I've explained. Now have a real think.
No you haven't. You have repeatedly dodged and I actually have thought about it.
That is the problem.
Your claim does not match reality.
Without a pull the link CANNOT hold itself together.
Again, if you want to claim it can't be a pull you need to explain how the link holds itself together; how the right side of the link transfers force to the left side to move it to the right.
The only way it can do so is via a pulling force.
Again, appealing to smaller links will not help at all, as they have the same problem. You would need to explain how these smaller links transfer the force across them.
The simple fact is you have no explanation at all for how that force is transferred. All you have done is appeal to smaller links which have the exact same problem.
How can there be a pull?
How in the hell can there be a pulling force in reality?
Everything that happens requires compressive force, meaning it absolutely requires a push when you actually look at it much deeper.
That is circular reasoning.
You are claiming that everything needs to be a push, and only justifying it via a claim that everything needs to be a push.

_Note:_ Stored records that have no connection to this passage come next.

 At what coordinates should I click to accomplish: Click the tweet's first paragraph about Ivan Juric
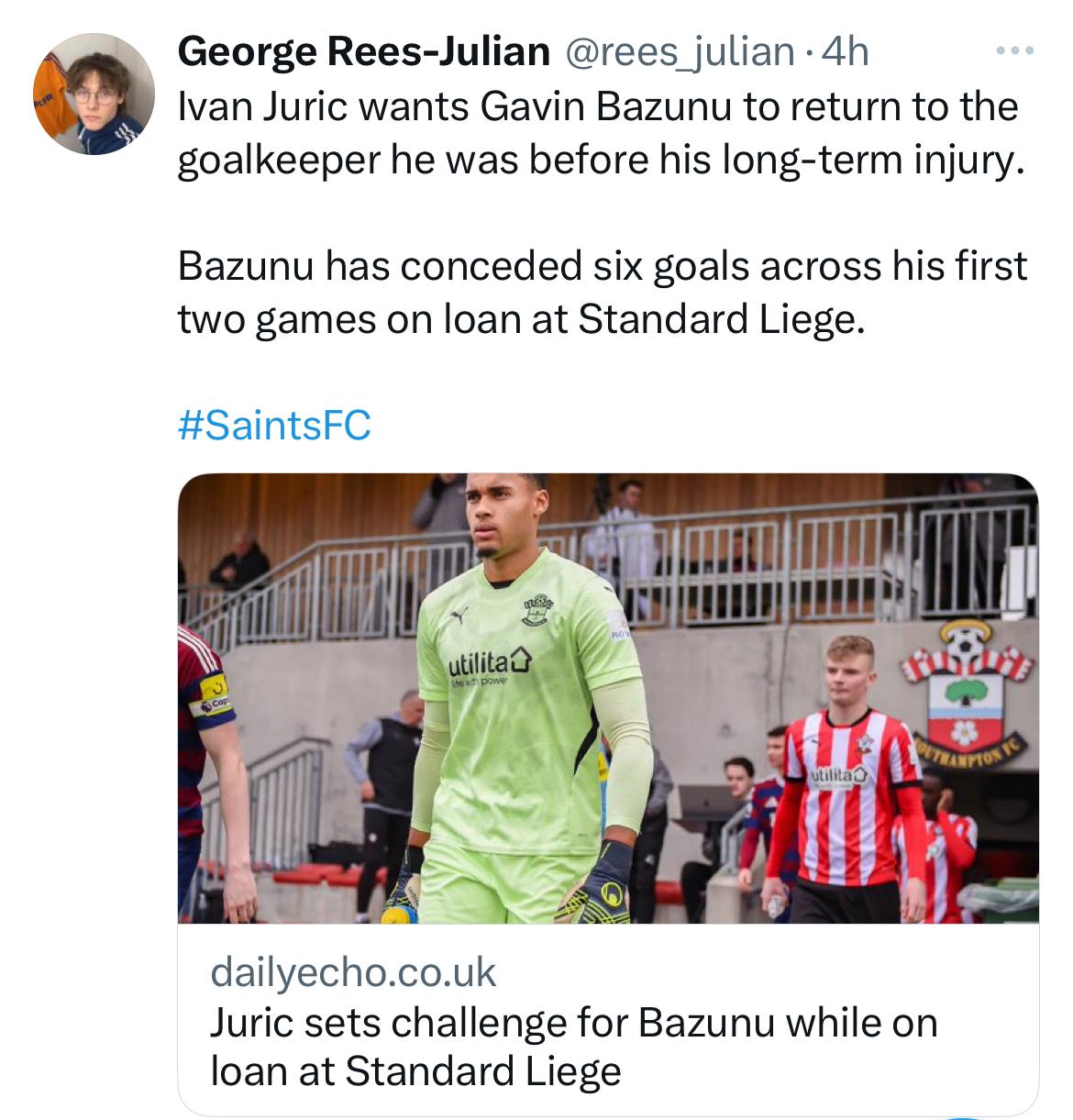click(597, 133)
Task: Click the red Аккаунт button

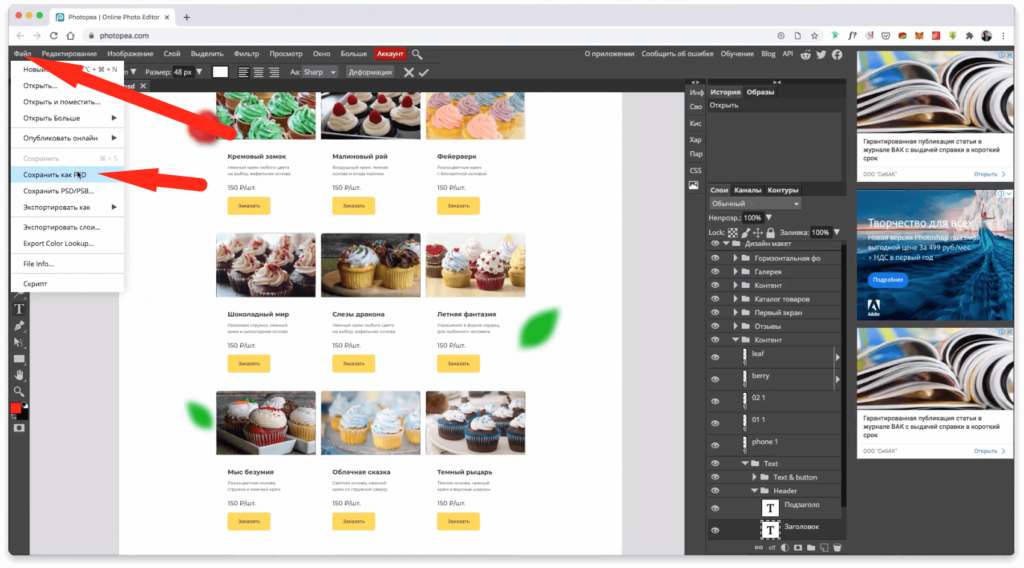Action: coord(390,54)
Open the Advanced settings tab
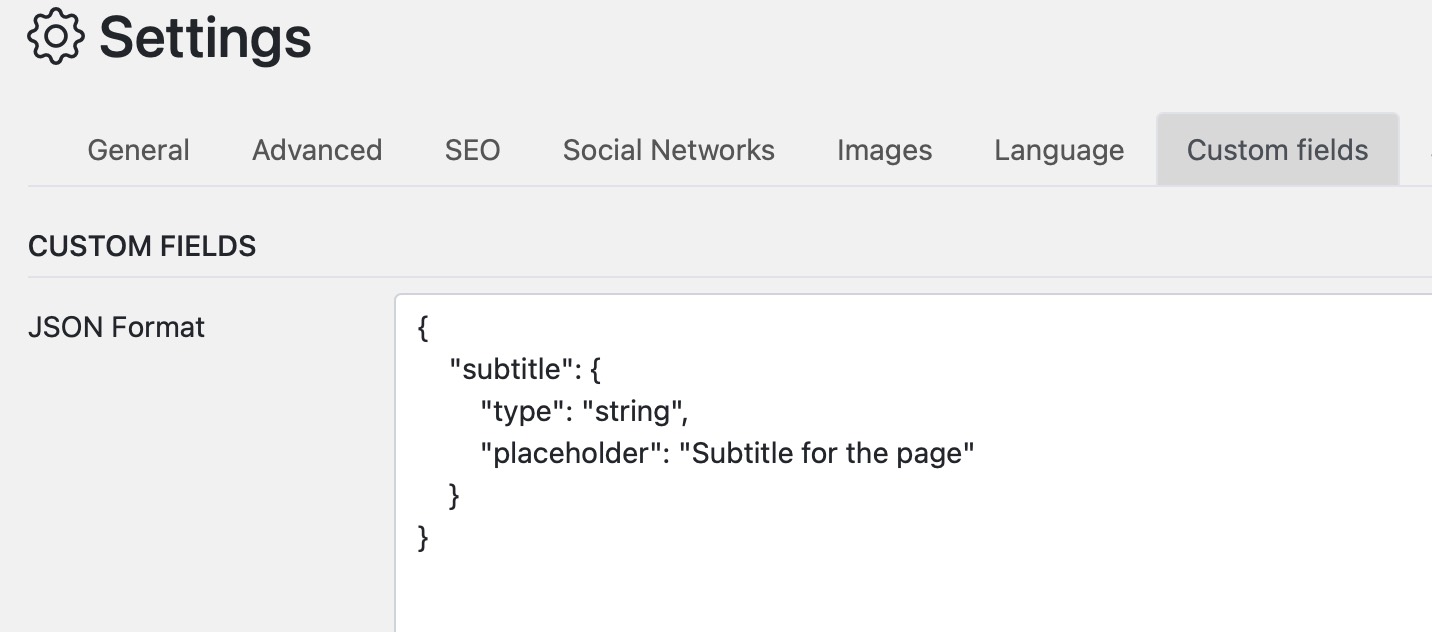The image size is (1432, 632). (x=316, y=150)
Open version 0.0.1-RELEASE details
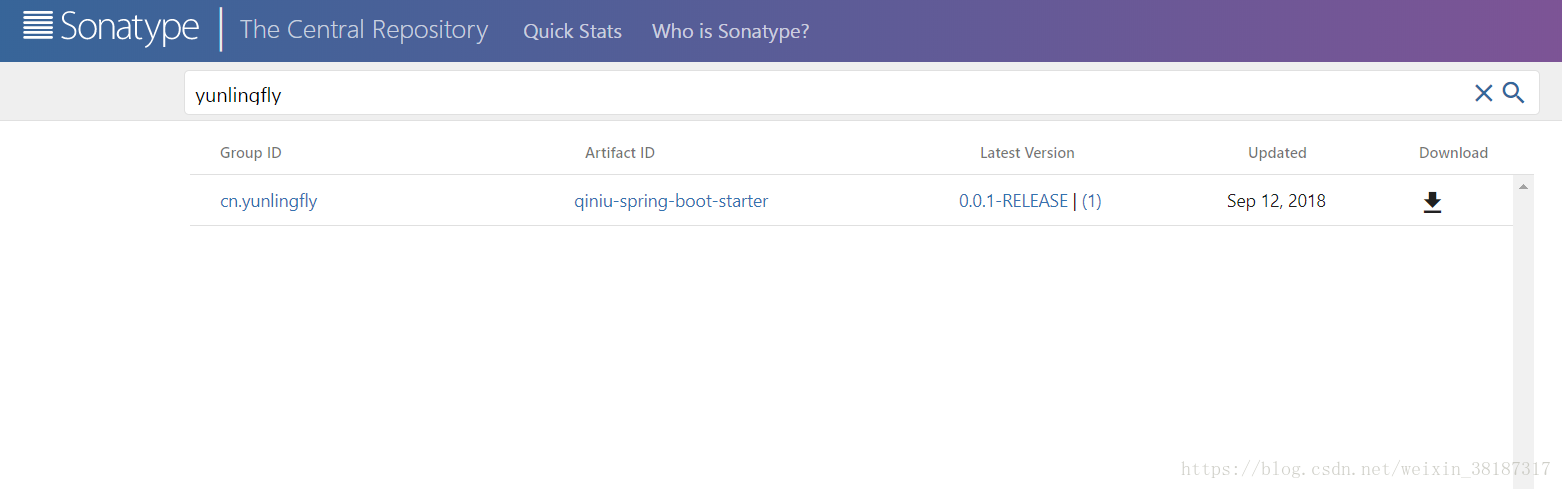The image size is (1562, 489). coord(1013,201)
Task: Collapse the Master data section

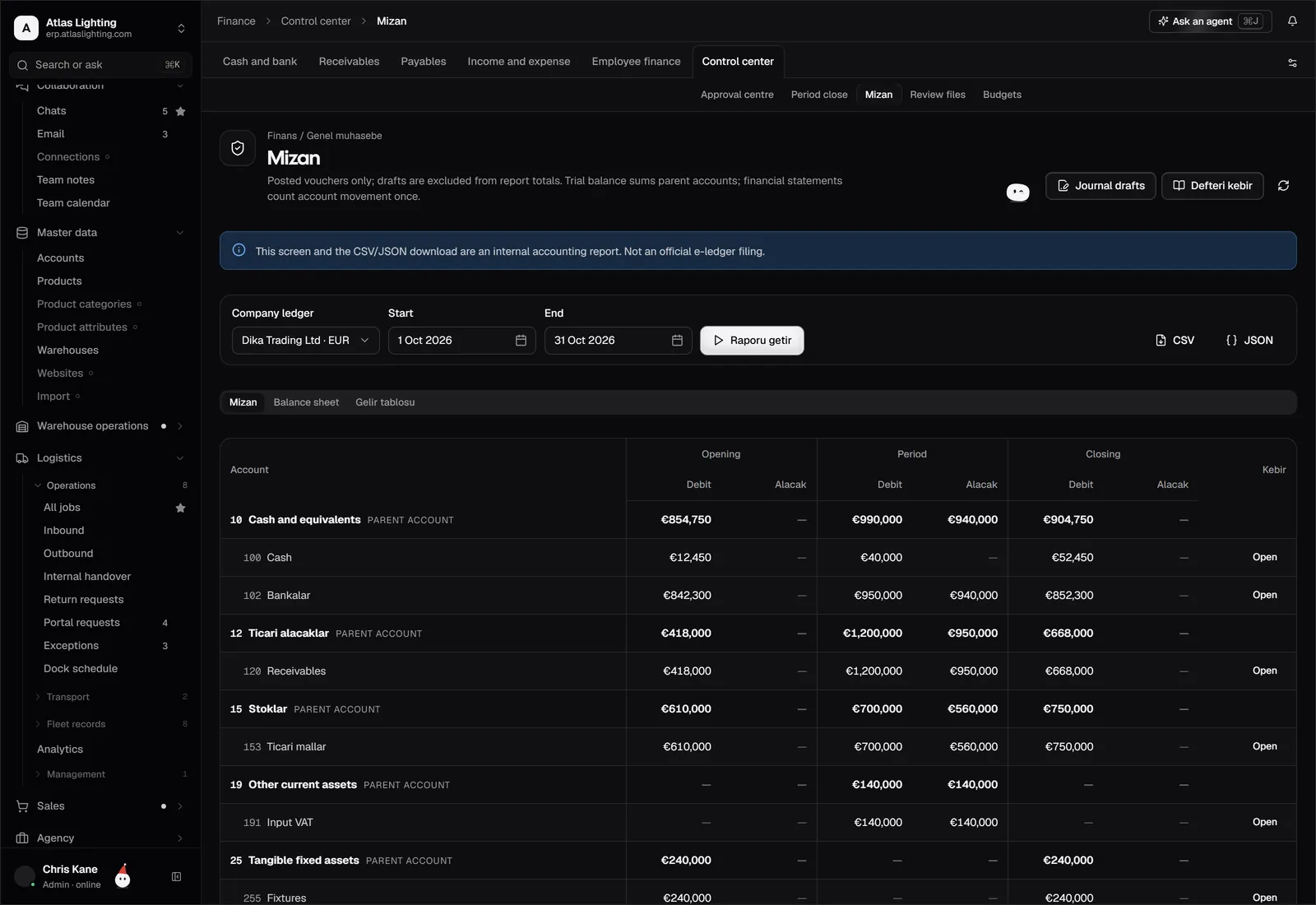Action: [x=180, y=233]
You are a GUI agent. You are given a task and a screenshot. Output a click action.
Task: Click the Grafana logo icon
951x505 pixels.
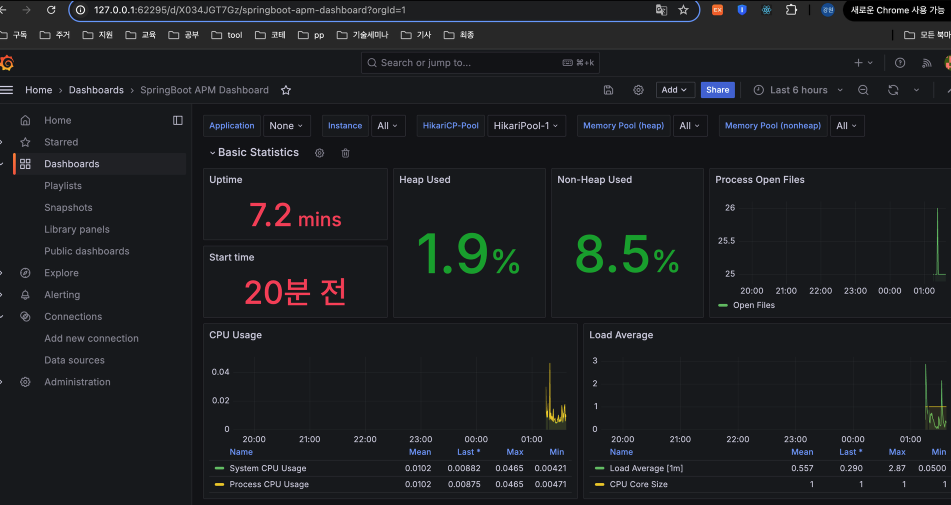coord(7,63)
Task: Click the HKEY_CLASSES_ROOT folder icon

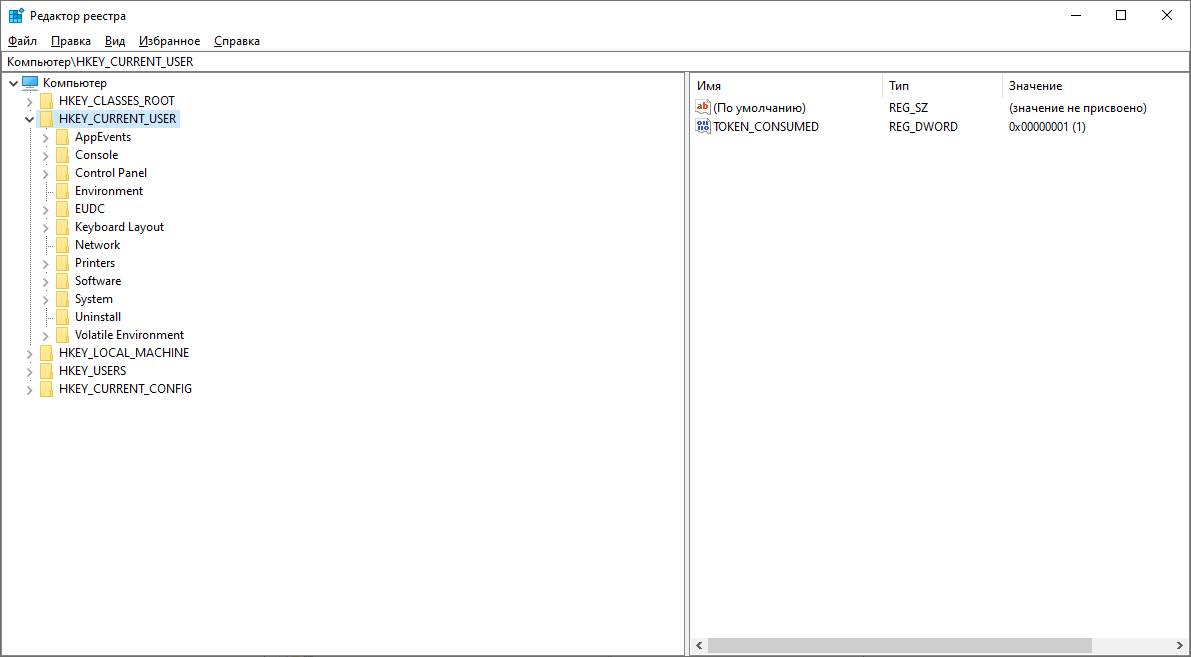Action: click(x=47, y=100)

What is your actual basis for claiming everything must be push?
What you want to do is focus on the fundamental forces which actually hold things together.
For what we are discussing, the primary forces are electrostatic interactions between atoms/molecules.
The reason they remain in a particular distance away from one another is due to a combination of attractive (pulling) and repulsive (pushing) forces.
The simplest way to understand is that the charges (i.e. protons and electrons) generate electric fields. These fields then attract opposite charges, pulling them together, and repel opposite charges, pushing them apart.
If there were only pulling forces, everything would collapse to a single point.
If there were only pushing forces, everything would be a gas.
Take a spring.
You compress that spring
You are aware that you can pull the spring as well?
Take a spring, pull the spring to decompress it, then release it and watch it pull itself back to its original shape.
Meanwhile, try it with something with no tensile strength, like a fine powder. Pull it apart and watch that it doesn't pull itself back together.
That is especially relevant to what you are trying to compare it to.
You don't grab one end of the link and push it towards the other end. You are grabbing one end of the link and PULLING it away from the other.
The link is not compressing during this time, nor was it extra compressed before hand.
Instead it is beings stretched, and the tensile (i.e. pulling) forces inside it try to combat that and pull the link along.